<前編のあらすじ>

47歳の修吾は、2年前に階段から転落して右足の股関節を骨折。後遺症が残り、運送会社の係長職を退職せざるを得なくなった。以来、妻・沙織のパート収入と貯蓄の切り崩しで生活を続けている。

修吾は毎晩スマホで求人サイトを眺めるが、年齢や身体の制約から条件に合う仕事は見つからない。プライドを捨てきれずに仕事を選ぶ自分に嫌気が差しつつも、一方で娘の瑠璃や沙織は家計の苦しさを受け入れ、明るく振る舞っていた。

リフォーム用品店の面接に臨んだ修吾は、面接官からは「その歳で資格もない、足も悪い」「うちで何ができるんです?」と容赦なく突き放された。形だけの面接を終え、修吾は「自分にはもう何の価値もないのか」と追い詰められていた。
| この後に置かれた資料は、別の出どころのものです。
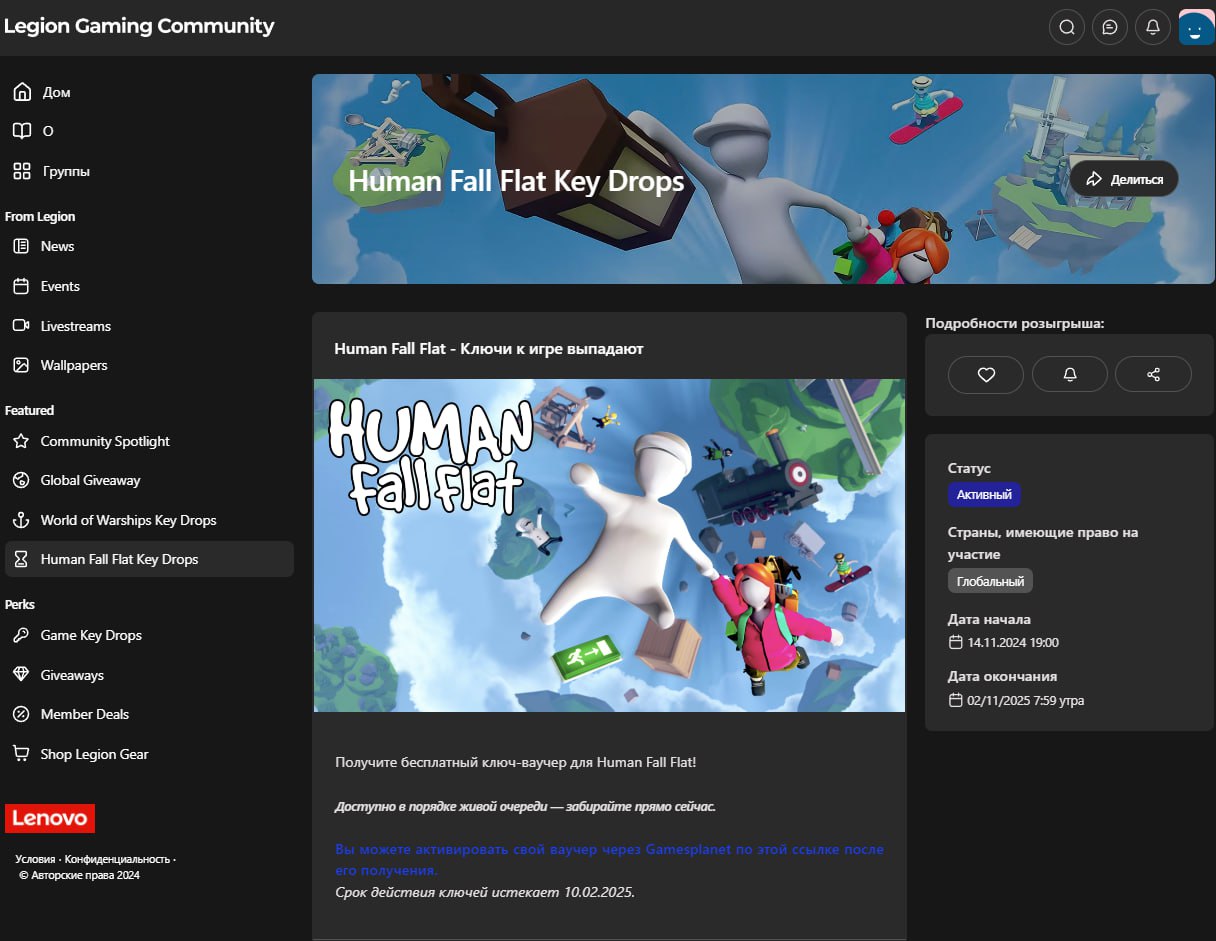
Task: Click the Legion Gaming Community title
Action: [x=139, y=26]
●前編【「うちで何ができるんです?」資格もない、足も悪い…47歳元係長が面接官に突きつけられた"無価値"の烙印

修吾を待っていた食卓

玄関の鍵を開けた瞬間、修吾はいつもと違う匂いに気づいた。甘辛い醤油だれの匂いと、焼いた肉の香ばしさが廊下まで届いている。右足の痛みをかばいながら靴を脱ぐと、台所のほうから瑠璃たちの声がした。

「お父さん、帰ってきた」

「おかえり。ちょうどよかった」

修吾は返事をしようとして、うまく声が出なかった。面接官の薄笑いが、まだ耳の奥に残っている。リビングに入ると、食卓には皿がいくつも並んでいた。大皿に盛られた照り焼き風のおかず、彩りのいいサラダ、具だくさんのスープ。いつもの夕食とは明らかに違っていた。

「今日はお疲れさま。頑張った分、ちゃんと食べて」

沙織がそう言った瞬間、修吾の中で何かが弾けた。

何が頑張った、だ。

あんなふうに笑われて、何も言い返せずに帰ってきた自分に、なぜこんな食卓を用意するのか。

「何だよ、これ」

自分でも意外なほど低い声が出た。

「こんなにぞろぞろ並べて、何のつもりだ」

「お父さん」と、瑠璃が小さく呼んだ。しかしその声を聞いても、止まらなかった。

「家計が苦しいの、分かってるだろ。だからお前だって、もやしとか豆腐でやりくりしてたじゃないか。なのに急にこんな無駄遣いして……俺への当てつけか」

「違うよ。そんなんじゃない。ちゃんと家計のことも考えて作ってるから大丈夫だよ」

「今さら見栄なんか張らなくていいよ。みっともない」

言った瞬間、修吾は気づいた。いつまでも過去の役職に固執し、見栄を捨てられないのは、自分のほうだ。ふと見ると瑠璃は箸を握ったまま、唇をぎゅっと結んでいる。普段なら努めて場を明るくしようとする娘が、今は何も言わない。その沈黙が、修吾の心をさらに乱した。